PASSAGE SHOWN:

ESG provided some amazing statistics regarding scalability.  ESG probably does not realize just how bad this makes VMware and HP look, otherwise, they probably would not have published it.  They ran an SAP ECC 6.0 workload which they describe as “real world” but for which they provide no backup as to what this workload was comprised of, so it is possible that a given customer’s workload may be even more intensive than the one tested.  They ran a single VM with 4 vcpu, then 8, 16 and 32.  They show both the number of users supported as well as the IOPS and dialog response time.  Then, in their conclusions, they state that scaling was nearly linear.  This data shows that when scaling from 4 to 32 cores, an 8x increase, the number of users supported increased from 600 to 3,000, a 5x increase.  Put a different way, 5/8 = .625 or 62.5% scalability.  Not only is this not even remotely close to linear scaling, but it is an amazing poor level of scalability.  IOPS, likewise, increased from 140 to 630 demonstrating 56.3% scalability and response time went from .2 seconds to 1 second, which while respectable, was 5 times that of the 4 vcpu VM.


ESG also ran a non-virtualized test with 32 physical cores.  In this test, they achieved only 4,400 users/943 IOPS.  Remember, VMware is limited to 32 vcpu which works out to the equivalent of 16 cores.  So, with twice the number of effective physical cores, they were only able to support 46.7% more users and 49.7% more IOPS.  To make matters much worse, response time almost doubled to 1.9 seconds.

EXTRACTED RECORDS:
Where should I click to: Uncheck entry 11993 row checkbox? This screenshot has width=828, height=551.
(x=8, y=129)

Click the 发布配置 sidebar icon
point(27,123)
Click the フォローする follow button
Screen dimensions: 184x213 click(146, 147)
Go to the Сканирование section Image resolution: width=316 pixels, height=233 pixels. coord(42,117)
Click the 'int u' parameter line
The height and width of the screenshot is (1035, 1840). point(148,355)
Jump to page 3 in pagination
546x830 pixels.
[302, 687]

---

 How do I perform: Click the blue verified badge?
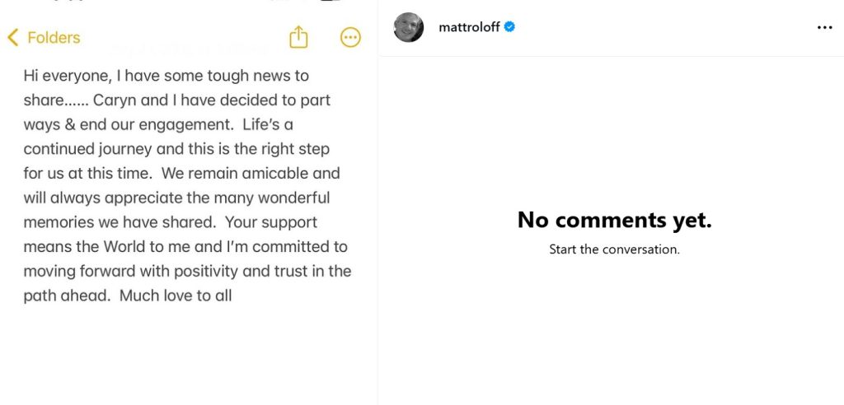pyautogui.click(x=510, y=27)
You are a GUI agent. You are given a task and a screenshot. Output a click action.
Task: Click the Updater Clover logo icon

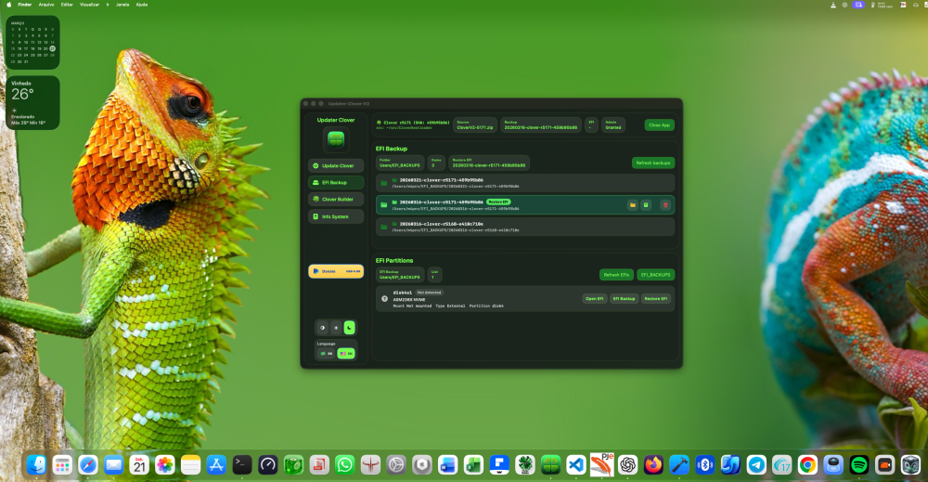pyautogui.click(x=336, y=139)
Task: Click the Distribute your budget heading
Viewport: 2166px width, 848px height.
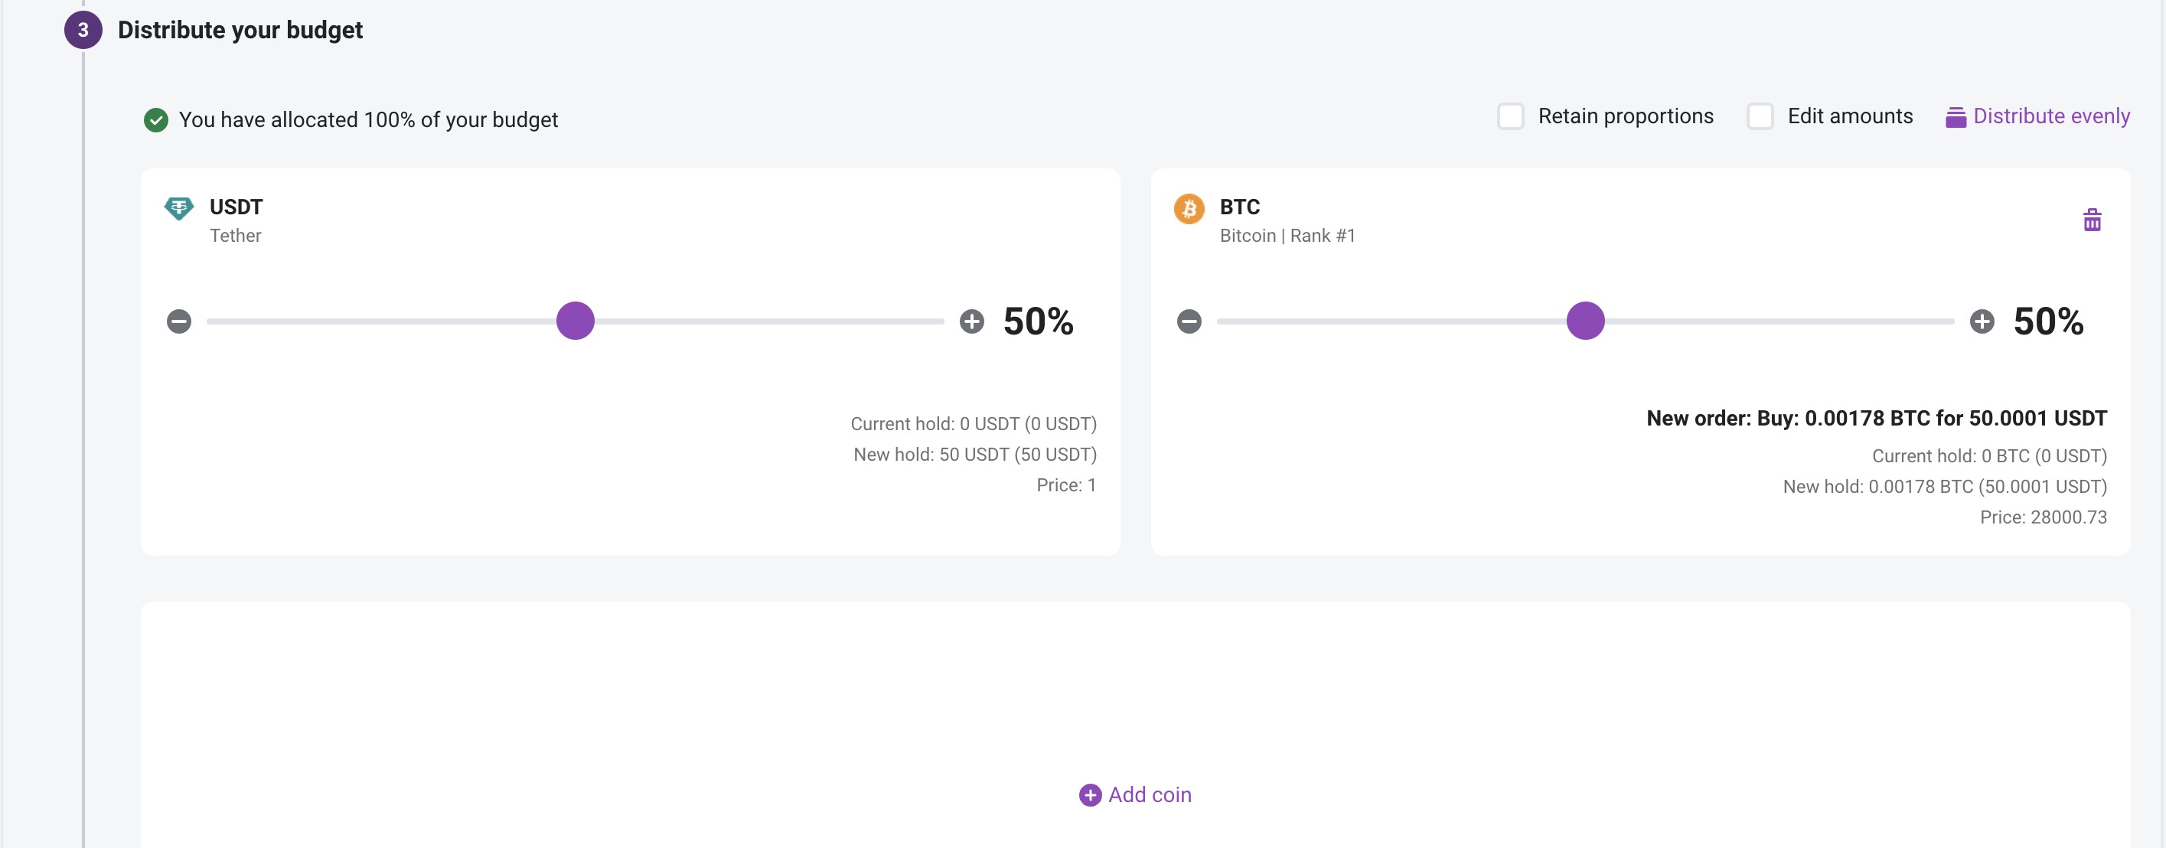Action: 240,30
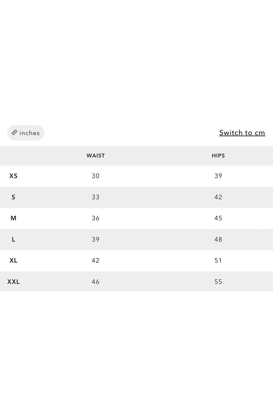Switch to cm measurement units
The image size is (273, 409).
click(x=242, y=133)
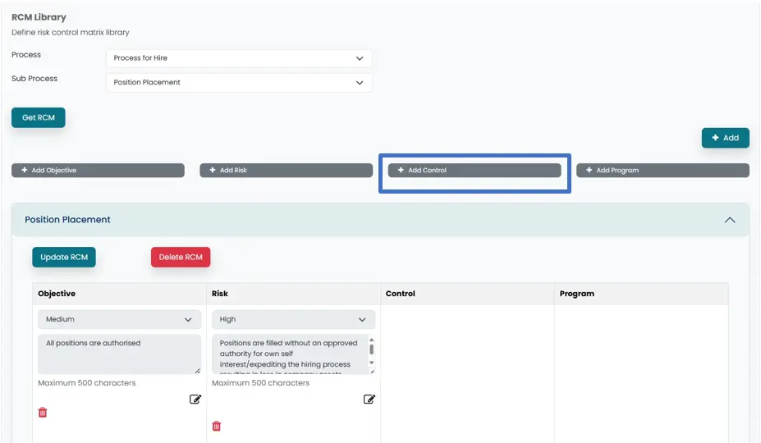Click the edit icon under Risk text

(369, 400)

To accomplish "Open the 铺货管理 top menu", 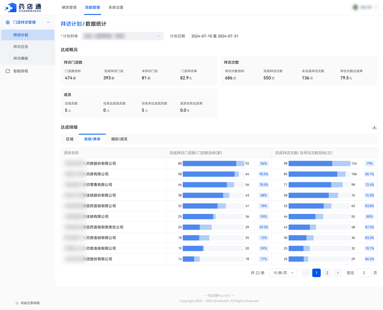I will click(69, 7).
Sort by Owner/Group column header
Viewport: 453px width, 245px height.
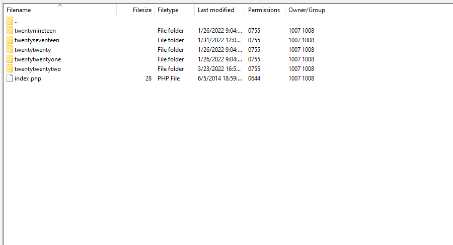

WRITTEN TASKS:
**a)** Answer these questions from the passage on ESG's SAP scalability testing:
(i) How many users were supported by the 4 vcpu VM and by the 32 vcpu VM?
(ii) How many users and IOPS did the non-virtualized test with 32 physical cores achieve?
(iii) What response time did the non-virtualized test produce?
**b)** Retype the part of the passage on ESG's SAP scalability testing that opens with the words containing "ESG also ran" and closes with "to 1.9 seconds.".
**c)** Write what comes next in the passage on ESG's SAP scalability testing, picking up after its final sentence.

RESPONSES TO THE TASKS:
**a)**
(i) 600 users with 4 vcpu and 3,000 users with 32 vcpu.
(ii) 4,400 users and 943 IOPS.
(iii) 1.9 seconds.

**b)**
ESG also ran a non-virtualized test with 32 physical cores.  In this test, they achieved only 4,400 users/943 IOPS.  Remember, VMware is limited to 32 vcpu which works out to the equivalent of 16 cores.  So, with twice the number of effective physical cores, they were only able to support 46.7% more users and 49.7% more IOPS.  To make matters much worse, response time almost doubled to 1.9 seconds.

**c)**
ESG went on to make the following statement: “Considering that the SAP workload tested utilized only half of the CPU and one quarter of the available RAM installed in the DL980 tested, it is not unreasonable to expect that a single DL980 could easily support a second virtualized SAP workload at a similarly high utilization level and/or multiple less intensive workloads driven by other applications.”  If response time is already borderline poor with VMware managing only a single workload, is it reasonable to assume that response time will go up or down if you add a second workload?  If IOPS are not even keeping pace with the poor scalability of vcpu, it is reasonable to assume that IOPS will all of a sudden start improving faster?  If you have not tested the effect of running a second workload, is it reasonable to speculate what might happen under drastically different conditions?  This is like saying that on a hot summer day, an air conditioner was able to maintain a cool temperature in a sunny room with half of the chairs occupied and therefore it is not “unreasonable” to assume that it could do the same with all chair occupied.  That might be the case, but there is absolutely no supporting evidence to support such a speculation.


ESG further speculates that because this test utilized default values for BIOS, OS, SAP and SQL Server, performance would likely be higher with tuning.  … And my car will probably go faster if I wash it and add air to the tires, but by how much??  In summary and I am paraphrasing, ESG says that VMware, Intel processors and HP servers are ready for SAP primetime providing reliability and performance while simplifying operations and lowering costs.  Interesting that they talk about reliability yet they, once again, provide no supporting evidence and did not mention a single thing about reliability earlier in the paper other than to say that the HP DL980 G7 delivers “enhanced reliability”.  I certainly believe every marketing claim that a company makes without data to back it up, don’t you?


There are three ways that you can read this white paper.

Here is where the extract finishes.